Wabvpz, nieuwe regels in de praktijk

1 juli 2020 was het zover, de onder minister Schippers uitgestelde regels zijn deels in werking getreden. Althans, twee van de vijf. Maar zijn die nieuwe regels wel echt nieuw? Of hadden ze allang geïmplementeerd moeten zijn in de zorginformatie- en uitwisselingssystemen? Uit de berichtgeving in aanloop naar 1 juli bleek dat er hard gewerkt is door leveranciers van zorginformatiesystemen (denk aan een HIS, een ZIS of een ander EPD) om die deadline te halen. Waarom moe(s)ten nou juist de ICT-leveranciers aan de slag?

 

Wat is er echt nieuw

 

Veel van de plichten zoals opgenomen in de Wet aanvullende bepalingen verwerking persoonsgegevens in de zorg (“Wabvpz”) bestonden al, dan wel op grond van de Wet op de geneeskundige behandelingsovereenkomst (“WGBO”) dan wel op grond van de Algemene Verordening Gegevensbescherming (“AVG”).

 

Op basis van de juridische factsheet van het ministerie van VWS over de Wabvpz, moet ik concluderen dat vooral de woorden “elektronisch” en “kosteloos” het verschil maken. De nieuwe regels in dat kader zijn:

  • De patiënt heeft het recht om kosteloos en elektronisch inzage en afschrift te krijgen van zijn dossier of gegevens zoals beschikbaar gesteld aan andere zorgaanbieders via een elektronisch uitwisselingssysteem.
  • De patiënt heeft het recht om kosteloos en elektronisch afschrift te krijgen van de logging.

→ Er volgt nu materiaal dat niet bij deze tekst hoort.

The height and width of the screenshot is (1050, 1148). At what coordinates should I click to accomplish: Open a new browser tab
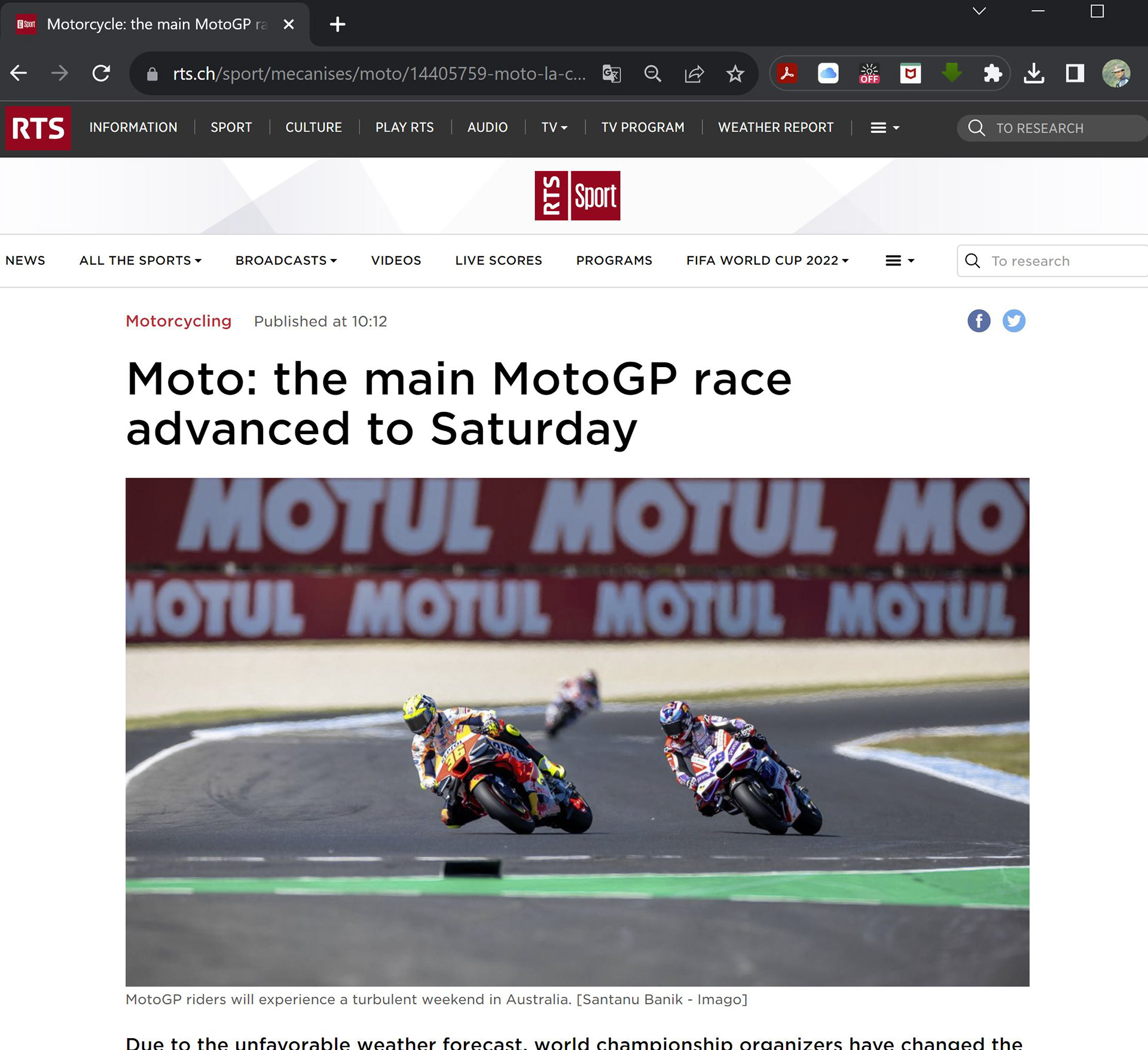click(x=337, y=25)
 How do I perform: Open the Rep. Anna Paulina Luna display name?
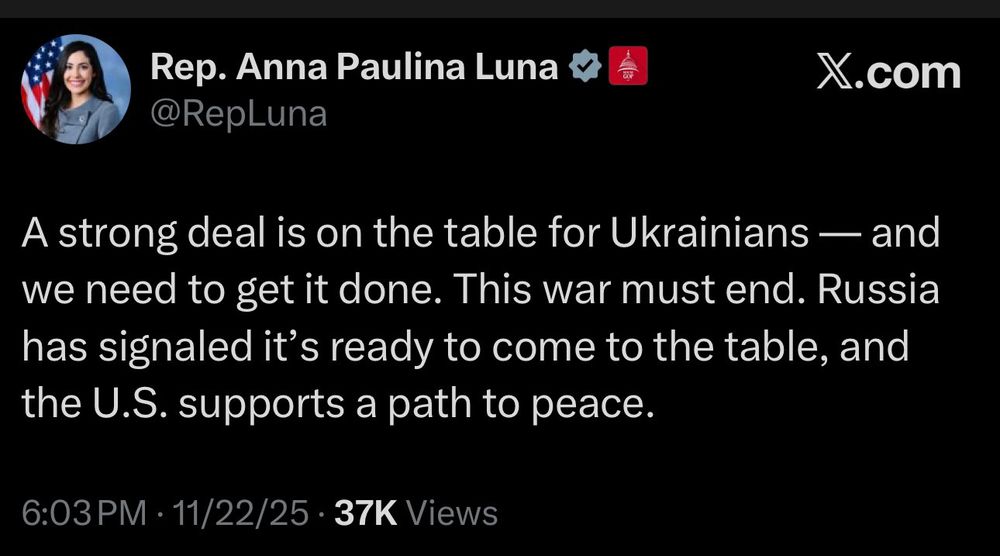[354, 66]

En daarnaast nog deze nieuwe regel:

  • De patiënt heeft het recht om gegevens aan het dossier toe te laten voegen door de apotheker over zelfmedicatie en deze informatie beschikbaar te maken via het elektronisch uitwisselingssysteem.

ICT-dienstverlener of zorgaanbieder

 

De zorgaanbieders zijn verantwoordelijk voor het elektronisch en kosteloos geven van inzage en afschrift aan de patiënt. Echter om dat voor elkaar te krijgen, hebben zij in de praktijk toch echt de hulp van de ICT-leveranciers nodig. Dus, al ligt de verantwoordelijkheid bij de zorgaanbieder, het proces moet door de ICT-dienstverlener gedigitaliseerd worden.

 

PGO of anders

 

De innovatie wordt flink gesubsidieerd, denk aan de VIPP-subsidies voor verschillende zorgaanbieders. Voor de huisartsen geldt dat zij gebruik (kunnen) maken van het subsidieprogramma “OPEN”, een vergelijkbaar subsidieprogramma. Het was/is de bedoeling dat zij inzage en afschrift zouden geven middels een Persoonlijke GezondheidsOmgeving (“PGO”), ontwikkeld volgens het Afsprakenstelsel van MedMij.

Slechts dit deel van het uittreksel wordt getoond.